With music, it's as if the mind of the listener has an internal theory about its own response to music, and this theory is not actually a very good theory – it can be quite wrong, when listening to music, what the perceived musicality of that music will be. (One implication of this analysis is that the determination of the "musicality" of music must occur, at least some of the time, a measurable period of time after the direct perception of the sounds of that same music.)

Our inability to form very good theories about our own responses to music does help to explain, in a round-about fashion, the very difficulty of composing music. For example, when considering scientific theories, if we have a theory that accurately predicts some phenomenon in nature, we can usually use that same theory to design and engineer systems that solve certain problems based on the predicted behaviour of natural systems that the theory explains.

For example, if we have a theory that explains the motions of planetary bodies as they move around the solar system, we can use that theory to design a spaceship, and provision it with sufficient rocket power, and formulate a flight plan for that spaceship to fly past Pluto.

We would be skeptical about someone who claimed to have a theory about how and why objects move through space, and that person organised numerous Pluto missions, but all the missions ended up in completely the wrong place.

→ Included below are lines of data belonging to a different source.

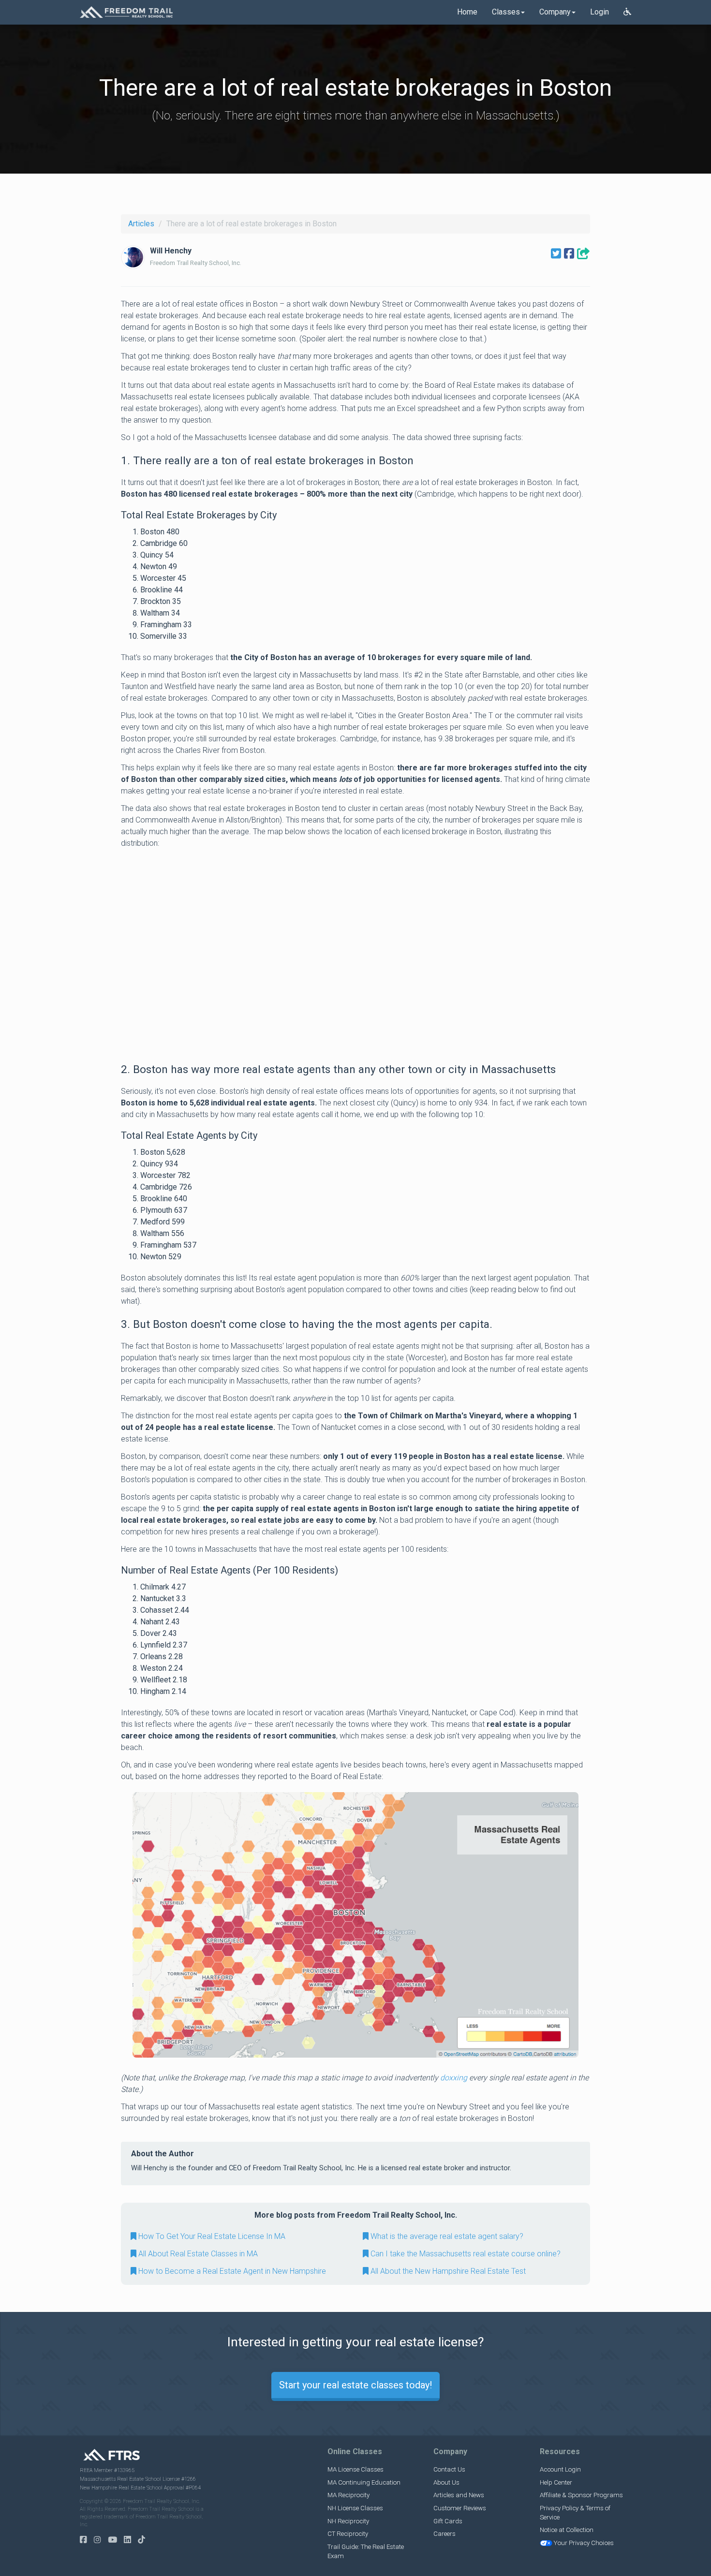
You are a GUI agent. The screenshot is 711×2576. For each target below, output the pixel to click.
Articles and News (458, 2495)
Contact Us (449, 2469)
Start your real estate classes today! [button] (355, 2385)
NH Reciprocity (348, 2521)
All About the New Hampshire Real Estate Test (447, 2271)
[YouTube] (115, 2540)
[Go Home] (126, 12)
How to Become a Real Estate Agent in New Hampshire (231, 2271)
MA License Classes (355, 2469)
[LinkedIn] (130, 2540)
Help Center (556, 2482)
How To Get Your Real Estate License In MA (210, 2236)
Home (467, 11)
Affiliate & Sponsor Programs (581, 2495)
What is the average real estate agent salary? (446, 2236)
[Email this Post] (583, 254)
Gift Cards (447, 2521)
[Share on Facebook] (569, 254)
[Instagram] (100, 2540)
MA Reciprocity (348, 2495)
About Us (446, 2482)
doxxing (453, 2077)
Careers (444, 2533)
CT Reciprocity (347, 2533)
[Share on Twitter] (556, 254)
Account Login (560, 2469)
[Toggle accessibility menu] (627, 12)
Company (555, 11)
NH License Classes (355, 2508)
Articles (141, 223)
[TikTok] (144, 2540)
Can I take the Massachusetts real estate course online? (465, 2253)
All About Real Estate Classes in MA (197, 2253)
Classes (506, 11)
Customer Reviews (459, 2508)
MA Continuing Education (363, 2482)
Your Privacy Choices (584, 2543)
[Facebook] (86, 2540)
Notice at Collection (566, 2529)
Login (599, 11)
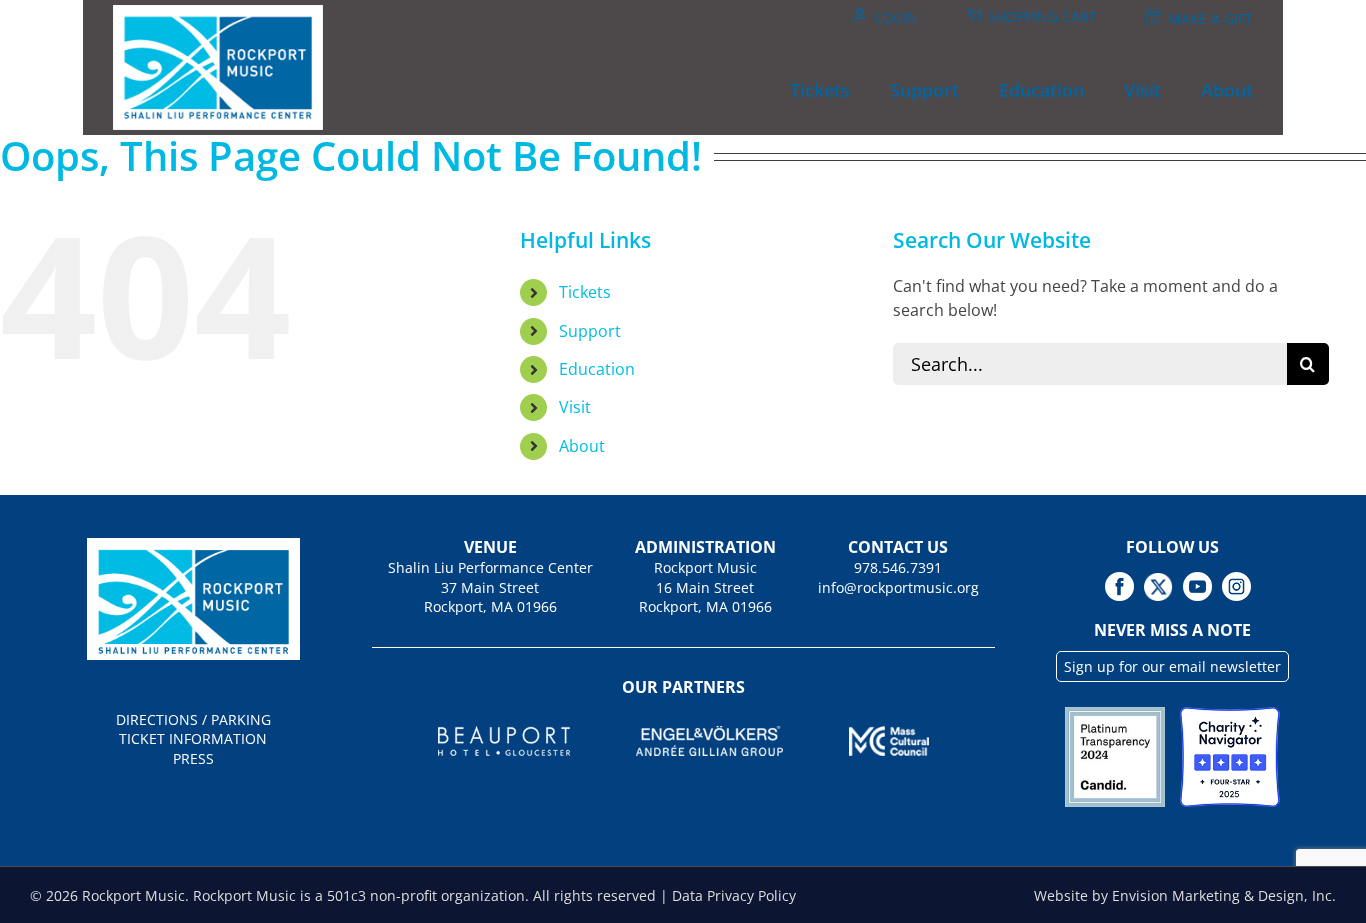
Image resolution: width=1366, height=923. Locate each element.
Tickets (585, 292)
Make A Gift (1210, 18)
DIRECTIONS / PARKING (193, 719)
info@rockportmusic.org (898, 587)
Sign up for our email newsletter (1172, 666)
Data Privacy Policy (734, 895)
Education (597, 369)
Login (896, 17)
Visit (575, 407)
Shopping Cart (1042, 16)
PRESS (193, 758)
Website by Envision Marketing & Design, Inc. (1185, 895)
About (582, 446)
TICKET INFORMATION (193, 738)
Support (590, 331)
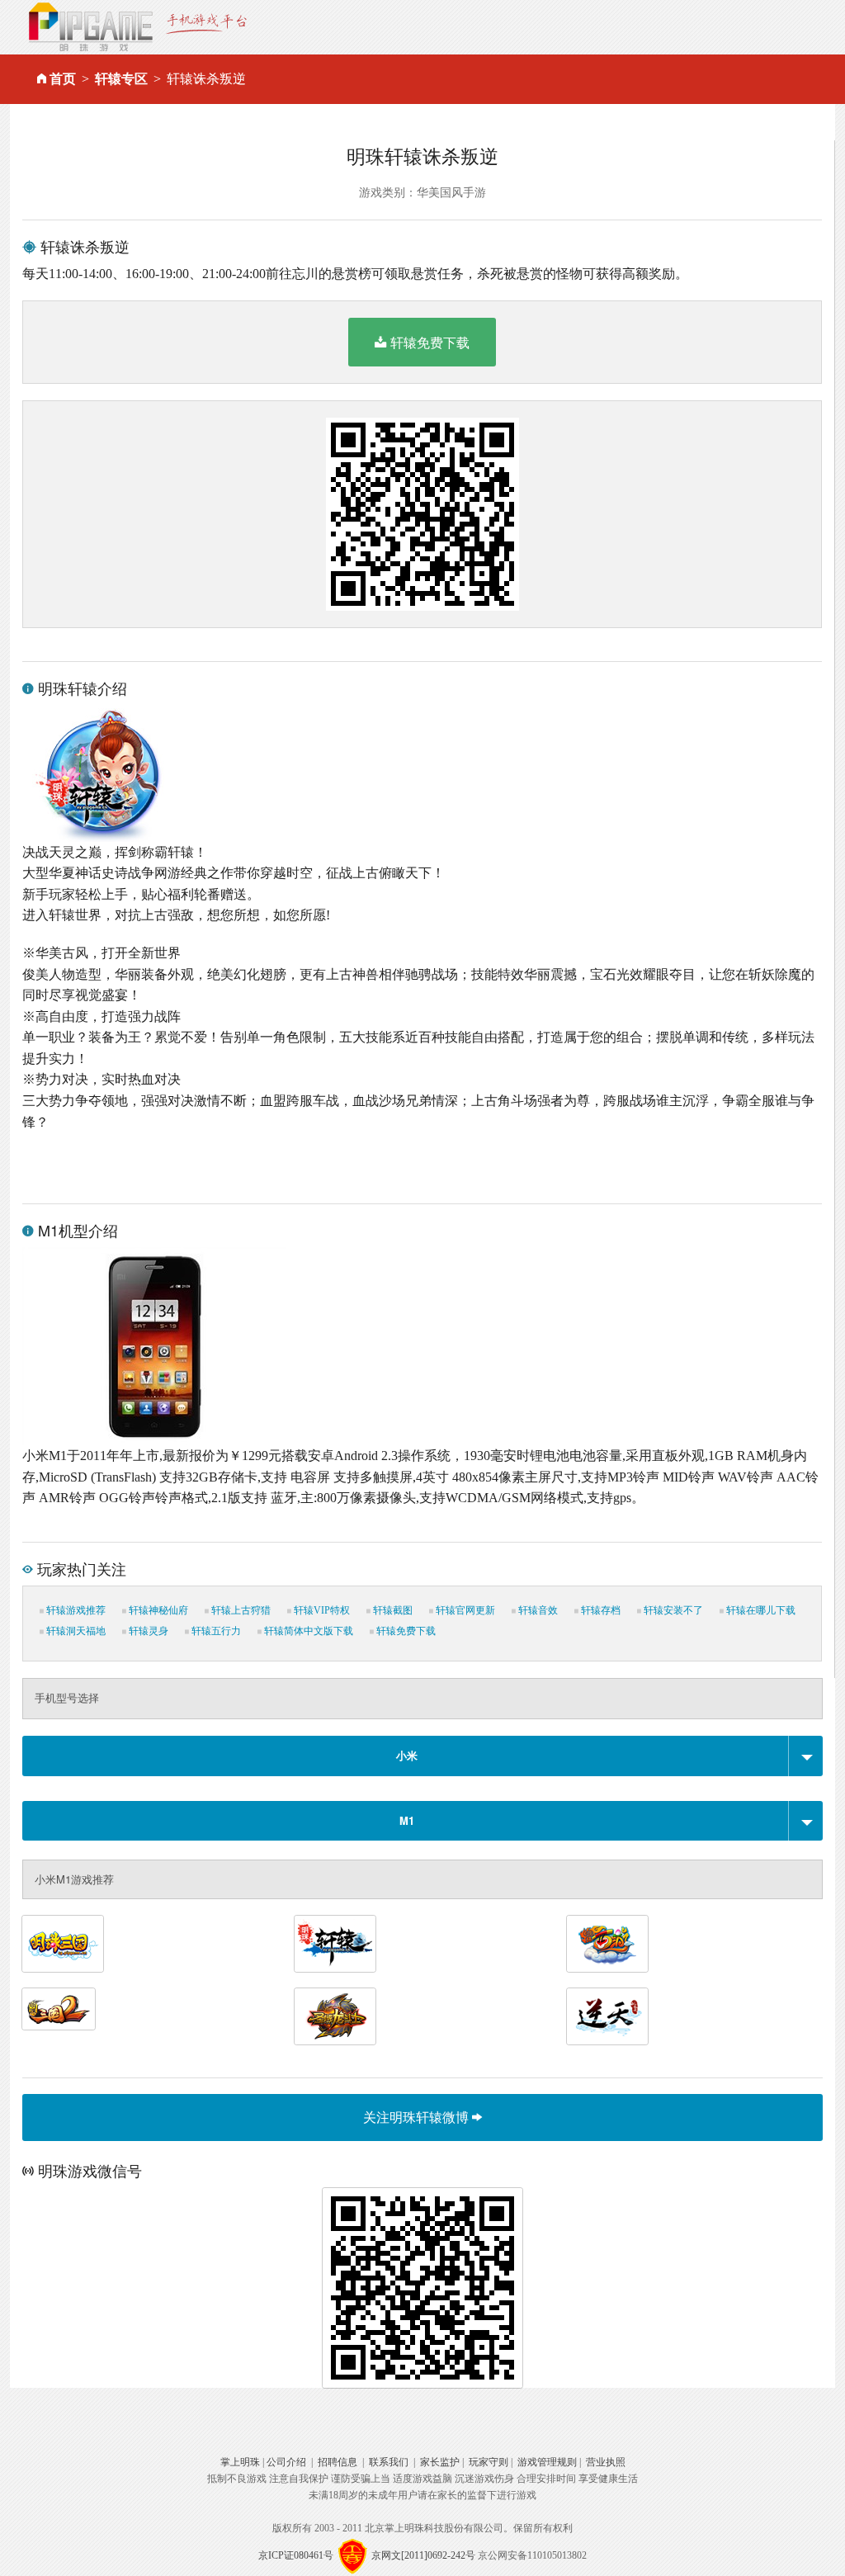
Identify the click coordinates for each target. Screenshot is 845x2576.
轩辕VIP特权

Similarly, we might suppose that the great difficulty that most of us have in composing music (including even experienced musicians), is a result of the not very good internal theories that we have inside our own brains about the expected response of our brains to any sequence of sounds not already known to be musical.

The CPAI Hypothesis, and Extra-Neural Circuits

According to my hypothesis of Constant Patterns of Activity and Inactivity, musicality is defined by interleaved patterns of activity and inactivity in cortical maps that are relatively constant over a certain timescale.

This hypothesis supposes some means by which the brain observes the geometric nature of patterns of cortical neuron activity. But, neurons don't really "know" where they are in relation to other neurons, they only "know" which other neurons they are synaptically connected to. On the other hand, there are many other brain cells, including glial cells, which are tasked with managing neurons that are "near by", and which plausibly do have some local awareness of the activity and inactivity of neurons located in their immediate neighbourhood.

So one possible model of how the brain measures the shape of patterns of neural activity is that glial cells are involved in the measurement. A necessary secondary hypothesis of this model is that there has to be some means by which the glial cells making the measurement feed the results back into the neural circuitry, possibly into a part of the brain distinct from where those measurements were made.

If musicality is a function of the positional location of neural activity, and if neurons don't a priori "know" what their positional location is, in relation to other neurons, then we have a plausible model of why the neural circuits in the brain are not immediately aware of which sequences of neural activity are likely to result in maximum musicality, and we can explain why those neural circuits are not very good at predicting the brain's determination of musicality from the immediate auditory (and visual) percepts that cause that musicality.

(These same neurons will gradually "learn" certain rules that approximately predict musicality as a function of activity and inactivity of other neurons that they are connected to, but even after years of such learning, these rules may not efficiently generalise to all the possible items of music that the listener's brain has not yet heard. And each time something new is learned about the "rules" of musicality, well, that's another frisson that might be experienced.)